Check your numbers! That's obviously mrem, not rem!
 
2011-10-13 08:45:26 PM
80 million bananas? Does not appeal to me.
 
2011-10-13 10:47:25 PM
Sleeping with 160 million people could kill me? Good to know.
 
2011-10-13 10:47:54 PM
The article is wrong - the radiation from a banana *is* enough to kill you. It's just very, very unlikely to.

All you need is a stray high-energy particle hitting the right place in a DNA strand in the right type of cell. Since the radiation level in a banana is low, it is very unlikely to happen, but the possibility is always there, every time you eat a banana. (Or almost anything, for that matter.)

Most likely, someone in history died of cancer induced by the radiation in a banana. Far fewer than those who've choked on a banana or died of hyperkalemia, though.
 
2011-10-14 10:53:45 AM
Loren: Check your numbers! That's obviously mrem, not rem!

Whoops!
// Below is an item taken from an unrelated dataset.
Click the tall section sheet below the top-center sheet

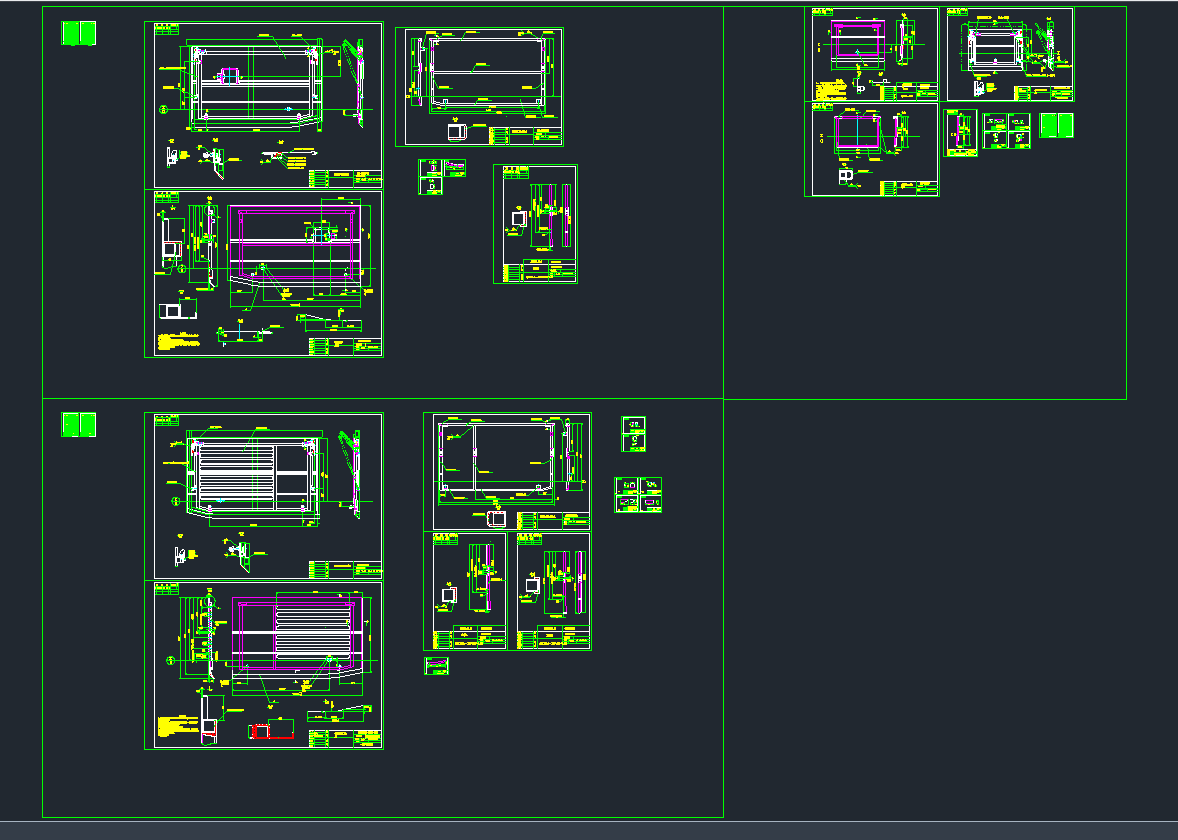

Yes, in fact that line should read: "A worst-case single series of chest-and-abdomen CT scans ranges into the 1500-3000 millirem (15-30 milliSieverts) area."

Stupid me, trying and failing to make things clear by keeping units constant.

Myria: The article is wrong - the radiation from a banana *is* enough to kill you. It's just very, very unlikely to.

Very true... while it is easy to talk about the deterministic risks of radiation (and hazards in general), the fact remains that cancer can be caused by one "magic bullet" that just happens to corrupt the right cell.

I don't like teaching that part of my course, though I do have the benefit of teaching students already familiar with the hazards of non-ionizing radiation (fire-control radars, etc). They don't have the "boogeyman" view of ionizing radiation that many do.